§ **Explore the material**:
• A. In the personal list of recent events and obligations, name every action the writer reports having already done, given in the past-tense sentences before "Things I am supposed to do".
• B. Carry on the personal list of recent events and obligations after the final sentence shown.

§ **Exercise text**:
────

I went to my cousin’s baby’s first birthday party.

I smoothed things out between A and his family.

I took on extra assignments at work and my director talked to me about next steps (time to move on).

I celebrated my sister in-law’s birthday.

I am flying my sister up to visit me for a week this summer.

I still haven’t called the insurance company.


Things I am supposed to do: take a career development class, begin a job search for a position in the field I’ve worked myself into, save money, get the grocery budget under control, invest, play the game, become classier and classier, take night classes to get a master’s degree, make more money, arrange tasteful visits to far-flung family, send my mom a Mother’s Day gift, get married, join the Catholic church, take a small beach vacation, make friends, call the insurance company.

────

§ **Given material**:
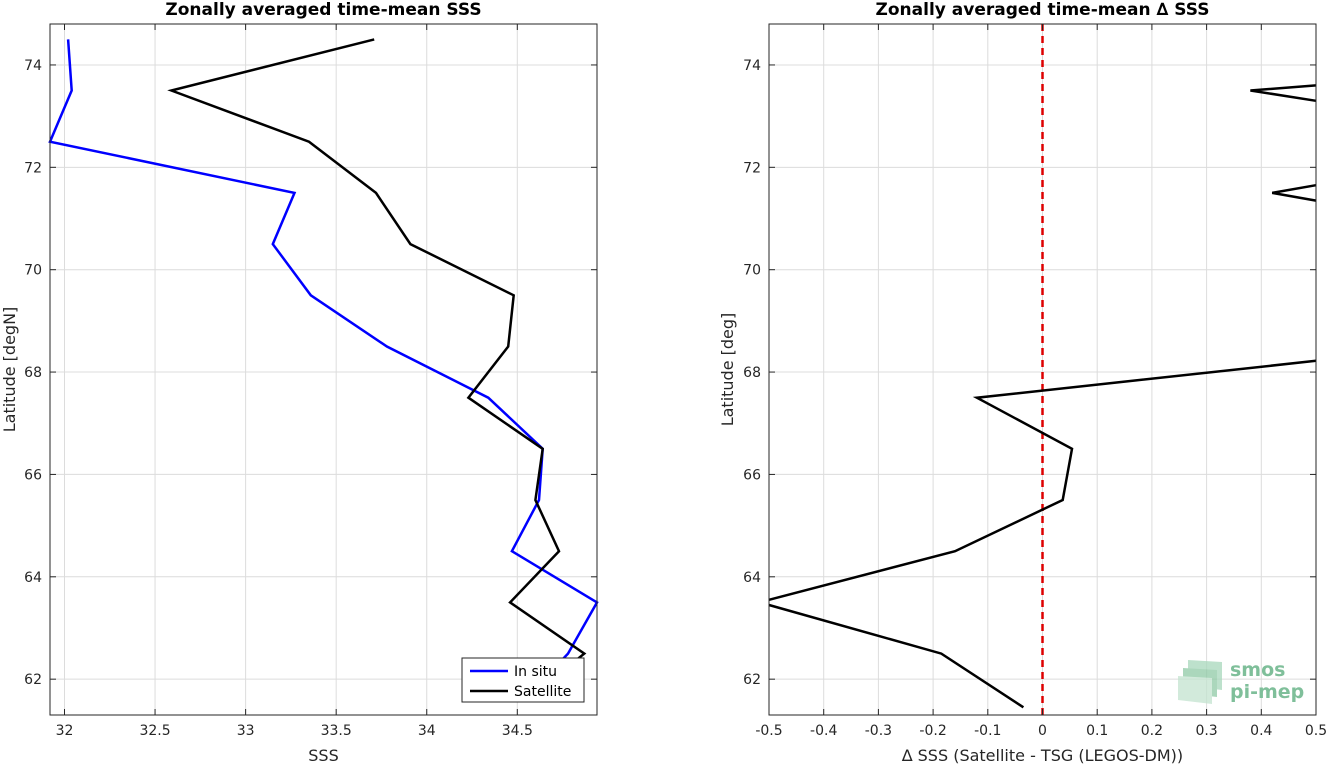 The height and width of the screenshot is (765, 1327). What do you see at coordinates (542, 692) in the screenshot?
I see `legend-label-satellite: Satellite` at bounding box center [542, 692].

────

§ **Expected results**:
• A.
- Went to a cousin's baby's first birthday party
- Smoothed things out between A and his family
- Took on extra assignments at work
- Celebrated a sister-in-law's birthday

• B.
Things I am doing: being passively abrasive and making people feel awkward at work since I took on assignments far outside of my job description, avoiding signing up for a class, thinking about moving to Seattle, thinking about moving to Spain, thinking about the best way to move to another country, lots of thinking and not-thinking, saving a little but not a lot, being indecisive about what matters the most, feeling overwhelmed at the rapid passage of time, wanting to decorate, to create art, to make something physical and beautiful, and never finding the time or the energy, watching a little one grow, making love, being friends, not calling the insurance company.